PROVIDED INFORMATION:
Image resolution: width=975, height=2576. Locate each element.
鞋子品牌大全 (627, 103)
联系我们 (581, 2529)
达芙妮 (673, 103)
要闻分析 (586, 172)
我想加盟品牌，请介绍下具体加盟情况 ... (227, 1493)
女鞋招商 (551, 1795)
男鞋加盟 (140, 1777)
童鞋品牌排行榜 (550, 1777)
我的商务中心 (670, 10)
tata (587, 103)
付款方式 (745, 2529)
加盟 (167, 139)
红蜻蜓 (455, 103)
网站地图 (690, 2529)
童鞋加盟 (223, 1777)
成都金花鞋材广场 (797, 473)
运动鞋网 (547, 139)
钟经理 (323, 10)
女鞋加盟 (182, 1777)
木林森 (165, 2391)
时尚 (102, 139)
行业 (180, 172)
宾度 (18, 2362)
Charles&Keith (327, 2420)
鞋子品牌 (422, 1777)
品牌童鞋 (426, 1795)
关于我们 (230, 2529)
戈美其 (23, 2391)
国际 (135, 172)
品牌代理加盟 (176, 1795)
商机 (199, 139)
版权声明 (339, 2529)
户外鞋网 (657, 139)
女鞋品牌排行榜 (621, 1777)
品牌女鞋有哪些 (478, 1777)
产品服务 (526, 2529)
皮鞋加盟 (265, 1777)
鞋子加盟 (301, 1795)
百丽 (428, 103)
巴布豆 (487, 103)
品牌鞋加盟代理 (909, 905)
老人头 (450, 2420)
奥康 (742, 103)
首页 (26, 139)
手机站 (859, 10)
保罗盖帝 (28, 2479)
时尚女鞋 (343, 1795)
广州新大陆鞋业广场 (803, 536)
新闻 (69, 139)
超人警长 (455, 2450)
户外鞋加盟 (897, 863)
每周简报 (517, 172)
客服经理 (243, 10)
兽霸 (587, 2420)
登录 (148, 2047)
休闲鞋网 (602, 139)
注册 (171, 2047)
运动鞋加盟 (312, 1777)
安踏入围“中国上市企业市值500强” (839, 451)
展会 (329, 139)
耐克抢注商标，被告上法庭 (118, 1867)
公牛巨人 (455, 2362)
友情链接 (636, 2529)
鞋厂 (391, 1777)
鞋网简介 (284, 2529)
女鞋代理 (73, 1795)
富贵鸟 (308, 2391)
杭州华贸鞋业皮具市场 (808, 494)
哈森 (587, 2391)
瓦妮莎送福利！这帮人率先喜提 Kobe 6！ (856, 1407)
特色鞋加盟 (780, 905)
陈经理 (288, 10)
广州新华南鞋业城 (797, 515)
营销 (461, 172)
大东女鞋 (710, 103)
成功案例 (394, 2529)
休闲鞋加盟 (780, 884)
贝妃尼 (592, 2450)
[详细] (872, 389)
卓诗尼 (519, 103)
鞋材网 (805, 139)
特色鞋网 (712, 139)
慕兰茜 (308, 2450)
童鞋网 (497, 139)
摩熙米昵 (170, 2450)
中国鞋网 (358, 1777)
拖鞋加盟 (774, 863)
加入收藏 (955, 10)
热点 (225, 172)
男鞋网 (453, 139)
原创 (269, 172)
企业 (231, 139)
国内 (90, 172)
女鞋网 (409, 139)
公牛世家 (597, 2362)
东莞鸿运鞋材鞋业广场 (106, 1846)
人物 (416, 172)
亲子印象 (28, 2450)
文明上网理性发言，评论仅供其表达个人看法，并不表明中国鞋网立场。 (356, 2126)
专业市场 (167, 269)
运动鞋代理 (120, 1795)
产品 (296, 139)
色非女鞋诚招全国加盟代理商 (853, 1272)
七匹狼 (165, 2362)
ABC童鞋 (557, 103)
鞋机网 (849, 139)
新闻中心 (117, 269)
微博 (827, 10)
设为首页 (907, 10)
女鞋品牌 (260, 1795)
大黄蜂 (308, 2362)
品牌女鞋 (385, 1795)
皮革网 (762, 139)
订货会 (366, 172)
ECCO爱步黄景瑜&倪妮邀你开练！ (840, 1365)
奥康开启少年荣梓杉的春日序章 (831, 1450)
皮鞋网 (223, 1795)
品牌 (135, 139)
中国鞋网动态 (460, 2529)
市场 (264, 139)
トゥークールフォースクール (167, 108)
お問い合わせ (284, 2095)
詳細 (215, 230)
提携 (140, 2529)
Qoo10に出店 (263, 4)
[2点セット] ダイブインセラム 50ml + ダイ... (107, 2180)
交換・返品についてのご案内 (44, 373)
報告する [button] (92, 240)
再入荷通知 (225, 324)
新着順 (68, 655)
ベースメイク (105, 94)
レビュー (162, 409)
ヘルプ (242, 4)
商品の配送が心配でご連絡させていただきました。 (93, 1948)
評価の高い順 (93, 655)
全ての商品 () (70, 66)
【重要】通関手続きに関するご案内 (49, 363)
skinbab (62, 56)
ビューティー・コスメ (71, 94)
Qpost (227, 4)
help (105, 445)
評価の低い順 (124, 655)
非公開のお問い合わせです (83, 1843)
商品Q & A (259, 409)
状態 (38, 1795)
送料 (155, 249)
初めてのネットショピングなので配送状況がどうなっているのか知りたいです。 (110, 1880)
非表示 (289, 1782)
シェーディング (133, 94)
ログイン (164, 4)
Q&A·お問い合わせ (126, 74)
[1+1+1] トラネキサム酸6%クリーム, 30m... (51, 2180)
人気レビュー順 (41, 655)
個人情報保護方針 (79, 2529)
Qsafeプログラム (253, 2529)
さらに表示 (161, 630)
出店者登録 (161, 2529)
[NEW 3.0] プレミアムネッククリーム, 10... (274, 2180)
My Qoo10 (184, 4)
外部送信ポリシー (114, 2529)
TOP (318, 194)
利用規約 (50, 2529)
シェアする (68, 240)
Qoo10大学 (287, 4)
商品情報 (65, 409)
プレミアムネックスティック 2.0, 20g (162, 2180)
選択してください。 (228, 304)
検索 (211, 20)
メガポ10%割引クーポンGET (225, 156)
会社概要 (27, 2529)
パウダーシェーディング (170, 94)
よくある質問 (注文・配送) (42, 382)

WHAT IS NEEDED: Convert the items above into a JSON list of strings, one string per line, leaving out any blank lines.

WORKED SOLUTION:
[
  "Image resolution: width=975, height=2576. Locate each element.",
  "鞋子品牌大全 (627, 103)",
  "联系我们 (581, 2529)",
  "达芙妮 (673, 103)",
  "要闻分析 (586, 172)",
  "我想加盟品牌，请介绍下具体加盟情况 ... (227, 1493)",
  "女鞋招商 (551, 1795)",
  "男鞋加盟 (140, 1777)",
  "童鞋品牌排行榜 (550, 1777)",
  "我的商务中心 (670, 10)",
  "tata (587, 103)",
  "付款方式 (745, 2529)",
  "加盟 (167, 139)",
  "红蜻蜓 (455, 103)",
  "网站地图 (690, 2529)",
  "童鞋加盟 (223, 1777)",
  "成都金花鞋材广场 (797, 473)",
  "运动鞋网 (547, 139)",
  "钟经理 (323, 10)",
  "女鞋加盟 (182, 1777)",
  "木林森 (165, 2391)",
  "时尚 (102, 139)",
  "行业 (180, 172)",
  "宾度 (18, 2362)",
  "Charles&Keith (327, 2420)",
  "鞋子品牌 (422, 1777)",
  "品牌童鞋 (426, 1795)",
  "关于我们 (230, 2529)",
  "戈美其 (23, 2391)",
  "国际 (135, 172)",
  "品牌代理加盟 (176, 1795)",
  "商机 (199, 139)",
  "版权声明 (339, 2529)",
  "户外鞋网 (657, 139)",
  "女鞋品牌排行榜 (621, 1777)",
  "品牌女鞋有哪些 (478, 1777)",
  "产品服务 (526, 2529)",
  "皮鞋加盟 (265, 1777)",
  "鞋子加盟 (301, 1795)",
  "百丽 (428, 103)",
  "巴布豆 (487, 103)",
  "品牌鞋加盟代理 (909, 905)",
  "老人头 (450, 2420)",
  "奥康 (742, 103)",
  "首页 (26, 139)",
  "手机站 (859, 10)",
  "保罗盖帝 (28, 2479)",
  "时尚女鞋 (343, 1795)",
  "广州新大陆鞋业广场 (803, 536)",
  "新闻 (69, 139)",
  "超人警长 (455, 2450)",
  "户外鞋加盟 (897, 863)",
  "每周简报 (517, 172)",
  "客服经理 (243, 10)",
  "兽霸 (587, 2420)",
  "登录 (148, 2047)",
  "休闲鞋网 (602, 139)",
  "注册 (171, 2047)",
  "运动鞋加盟 (312, 1777)",
  "安踏入围“中国上市企业市值500强” (839, 451)",
  "展会 (329, 139)",
  "耐克抢注商标，被告上法庭 (118, 1867)",
  "公牛巨人 (455, 2362)",
  "友情链接 (636, 2529)",
  "鞋厂 (391, 1777)",
  "鞋网简介 (284, 2529)",
  "女鞋代理 (73, 1795)",
  "富贵鸟 (308, 2391)",
  "杭州华贸鞋业皮具市场 (808, 494)",
  "哈森 (587, 2391)",
  "瓦妮莎送福利！这帮人率先喜提 Kobe 6！ (856, 1407)",
  "特色鞋加盟 (780, 905)",
  "陈经理 (288, 10)",
  "广州新华南鞋业城 (797, 515)",
  "营销 (461, 172)",
  "大东女鞋 (710, 103)",
  "成功案例 (394, 2529)",
  "休闲鞋加盟 (780, 884)",
  "贝妃尼 (592, 2450)",
  "[详细] (872, 389)",
  "卓诗尼 (519, 103)",
  "鞋材网 (805, 139)",
  "特色鞋网 (712, 139)",
  "慕兰茜 (308, 2450)",
  "童鞋网 (497, 139)",
  "摩熙米昵 (170, 2450)",
  "中国鞋网 (358, 1777)",
  "拖鞋加盟 (774, 863)",
  "加入收藏 (955, 10)",
  "热点 (225, 172)",
  "男鞋网 (453, 139)",
  "原创 (269, 172)",
  "企业 (231, 139)",
  "国内 (90, 172)",
  "女鞋网 (409, 139)",
  "公牛世家 (597, 2362)",
  "东莞鸿运鞋材鞋业广场 (106, 1846)",
  "人物 (416, 172)",
  "亲子印象 (28, 2450)",
  "文明上网理性发言，评论仅供其表达个人看法，并不表明中国鞋网立场。 (356, 2126)",
  "专业市场 (167, 269)",
  "运动鞋代理 (120, 1795)",
  "产品 (296, 139)",
  "色非女鞋诚招全国加盟代理商 (853, 1272)",
  "七匹狼 (165, 2362)",
  "ABC童鞋 (557, 103)",
  "鞋机网 (849, 139)",
  "新闻中心 (117, 269)",
  "微博 (827, 10)",
  "设为首页 (907, 10)",
  "女鞋品牌 (260, 1795)",
  "大黄蜂 (308, 2362)",
  "品牌女鞋 (385, 1795)",
  "皮革网 (762, 139)",
  "订货会 (366, 172)",
  "ECCO爱步黄景瑜&倪妮邀你开练！ (840, 1365)",
  "奥康开启少年荣梓杉的春日序章 (831, 1450)",
  "皮鞋网 (223, 1795)",
  "品牌 (135, 139)",
  "中国鞋网动态 (460, 2529)",
  "市场 (264, 139)",
  "トゥークールフォースクール (167, 108)",
  "お問い合わせ (284, 2095)",
  "詳細 (215, 230)",
  "提携 (140, 2529)",
  "Qoo10に出店 (263, 4)",
  "[2点セット] ダイブインセラム 50ml + ダイ... (107, 2180)",
  "交換・返品についてのご案内 (44, 373)",
  "報告する [button] (92, 240)",
  "再入荷通知 (225, 324)",
  "新着順 (68, 655)",
  "ベースメイク (105, 94)",
  "レビュー (162, 409)",
  "ヘルプ (242, 4)",
  "商品の配送が心配でご連絡させていただきました。 (93, 1948)",
  "評価の高い順 (93, 655)",
  "全ての商品 () (70, 66)",
  "【重要】通関手続きに関するご案内 (49, 363)",
  "skinbab (62, 56)",
  "ビューティー・コスメ (71, 94)",
  "Qpost (227, 4)",
  "help (105, 445)",
  "評価の低い順 (124, 655)",
  "非公開のお問い合わせです (83, 1843)",
  "商品Q & A (259, 409)",
  "状態 (38, 1795)",
  "送料 (155, 249)",
  "初めてのネットショピングなので配送状況がどうなっているのか知りたいです。 (110, 1880)",
  "非表示 (289, 1782)",
  "シェーディング (133, 94)",
  "ログイン (164, 4)",
  "Q&A·お問い合わせ (126, 74)",
  "[1+1+1] トラネキサム酸6%クリーム, 30m... (51, 2180)",
  "人気レビュー順 (41, 655)",
  "個人情報保護方針 (79, 2529)",
  "Qsafeプログラム (253, 2529)",
  "さらに表示 (161, 630)",
  "出店者登録 (161, 2529)",
  "[NEW 3.0] プレミアムネッククリーム, 10... (274, 2180)",
  "My Qoo10 (184, 4)",
  "外部送信ポリシー (114, 2529)",
  "TOP (318, 194)",
  "利用規約 (50, 2529)",
  "シェアする (68, 240)",
  "Qoo10大学 (287, 4)",
  "商品情報 (65, 409)",
  "プレミアムネックスティック 2.0, 20g (162, 2180)",
  "選択してください。 (228, 304)",
  "検索 (211, 20)",
  "メガポ10%割引クーポンGET (225, 156)",
  "会社概要 (27, 2529)",
  "パウダーシェーディング (170, 94)",
  "よくある質問 (注文・配送) (42, 382)"
]